## OBIETTIVO 1:
Rispondi alle domande sul brano dedicato al Natale.
(a) Da quale porta Dio ha scelto di entrare nel mondo?
(b) Quali tre cose ci furono nella grotta di Betlemme e quali tre nell'Eden?
(c) Quale segno indicarono gli angeli?
## OBIETTIVO 2:
Scrivi il seguito del brano sul Natale, riprendendo subito dopo la sua ultima frase.

## BRANO ESTRATTO:
Oggi, il
primo giorno di vita del Signore, ci consegna il primo frutto della
sua venuta nella carne. "Nel bambino nella stalla di Betlemme, si può toccare Dio
e accarezzarlo" (Benedetto XVI). Ma in quel Bambino, Dio può essere anche
ferito, lapidato, ucciso.
Ha scelto, infatti,
di entrare nel mondo dalla porta di servizio. E’ stato come se Dio avesse voluto dimenticare d'essere Dio. Non
ha difeso gelosamente la sua dignità, si è confuso tra le carni sporche di
peccato, celando l'immacolatezza della sua per puro, unico e incredibile amore.
Se gli uomini avevano reso semplice il copione al demonio, Dio lo ha reso ancor più facile per spingerlo alla disfatta: si è fatto il più piccolo, perché il maligno lo potesse afferrare e uccidere più facilmente, e nella morte del Figlio trovasse la sua morte.
Così ha cercato il
limite estremo della libertà dell'uomo, sul confine tra la comunione con il
Creatore e il nulla, dove tutti abbiamo toccato e mangiato del
frutto che ci era stato precluso.
Attraverso le mani
pure e sante di Maria, Dio sì è fatto deporre su quel fronte insanguinato,
facendosi carne da toccare come quel frutto. Nella grotta di Betlemme fu un
nuovo ed eterno Principio: una mangiatoia, un Bambino e una Madre, come nell’Eden
furono un albero, un frutto e una donna. A Betlemme fu toccare, mangiare
e nascere, per rovesciare il toccare, mangiare e morire che ci condannò tutti in Adamo.
Il Mistero del
Natale, infatti, come raccontano le icone dell'Oriente, si svela nel Mistero di
Pasqua. Il segno indicato dagli angeli era un bimbo adagiato nella
mangiatoia come in un sepolcro, perché la vita fosse seminata nella morte.

## VOCI FORNITE:

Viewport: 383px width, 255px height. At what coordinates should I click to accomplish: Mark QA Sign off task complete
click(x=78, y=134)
* * *
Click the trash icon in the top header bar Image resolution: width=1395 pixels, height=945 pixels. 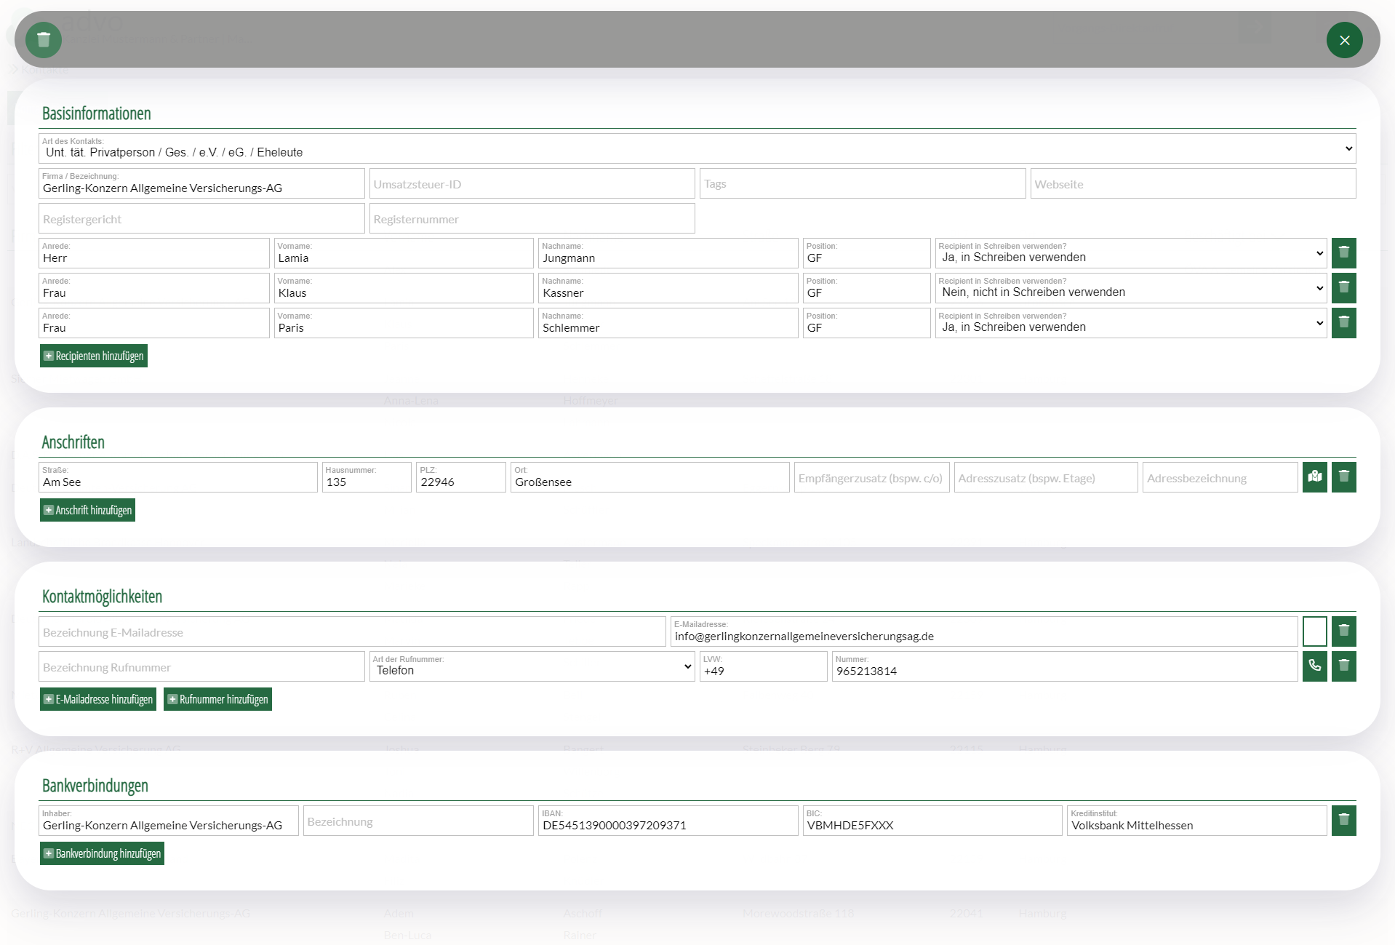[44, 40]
--
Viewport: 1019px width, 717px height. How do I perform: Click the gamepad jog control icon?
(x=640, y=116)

## RISPOSTA FINALE 1:
(a) Dalla porta di servizio.
(b) A Betlemme una mangiatoia, un Bambino e una Madre; nell'Eden un albero, un frutto e una donna.
(c) Un bimbo adagiato nella mangiatoia come in un sepolcro.

## RISPOSTA FINALE 2:
Maria, la Nuova Eva
madre di ogni vivente, è l’immagine della Chiesa che depone su ogni centimetro
della terra il suo Bambino indifeso perché sia toccato e mangiato, offrendo
così a tutti un’altra possibilità: come abbiamo allungato la mano per prendere
il frutto amaro del peccato, ora possiamo distenderla per accogliere in dono il
frutto dolce del perdono.
Così si fondono le
notti di Natale e di Pasqua, le notti del Salvatore. Identiche a quella che ha
ingoiato Stefano, deposto con Cristo nella mangiatoia offerta al mondo. Per
questo era “diacono”, ovvero immagine compiuta del Servo di Yahwè; nella sua
carne era nascosto un frammento della passione di Gesù, perché essa giungesse
ai peccatori, reale, visibile, toccabile, afferrabile.
Sotto la sassaiola
che lo uccideva, Stefano protomartire
diveniva il primo sacramento di Cristo,
il “segno” offerto al mondo per salvarsi, come la notte di Natale, come la
mattina di Pasqua. Stefano, il primo angelo della misericordia, dal quel martirio come un letto d’amore che lo univa a Cristo, risplendeva della luce celeste, perché un suo raggio filtrasse come un’alba di speranza nella notte della disperazione.
Verità e
Misericordia si abbracciavano in lui, che annunciava parole di fuoco
in un volto d'angelo. Come la moltitudine immensa dei martiri che da
duemila anni incarnano il Bambino
sepolto in una mangiatoia perché
ogni adulto sepolto nella morte possa ridiventare bambino ed entrare nel
Paradiso. Come accadde a San Paolo, complice del martirio di
Stefano, divenuto martire come lui.
Uno dopo l’altro,
scorrono oggi i volti d’angelo dei testimoni di Cristo, come quello del beato
Martín Martínez Pascual (il sacerdote martire ritratto nella foto): i
suoi occhi planavano direttamente dal Cielo per abbracciare gli assassini con
le parole dette prima di morire fucilato, identiche a quelle di Gesù e di
Stefano: "Io non voglio altro che darvi la mia benedizione affinché Dio
non vi prenda in considerazione la pazzia che commettete".
Guardatelo bene
anche voi quell’uomo, lasciatevi attirare nel suo sguardo di pace
soprannaturale. Era già nei Cieli aperti per lui, e da lì, non dal terrore per
la morte, che fissava gli uomini che lo stavano uccidendo. Per questo li vedeva
già salvi entrare nello stesso Cielo
con le vesti rese bianche nel sangue del suo Signore che stava per essere
versato nel suo.
Perché il mondo ha
bisogno di agnellini così, che si lascino “consegnare ai tribunali” delle sue
ideologie e dei suoi pensieri; e “flagellare” dai giudizi, dalle gelosie, dai
rancori e dalle invidie.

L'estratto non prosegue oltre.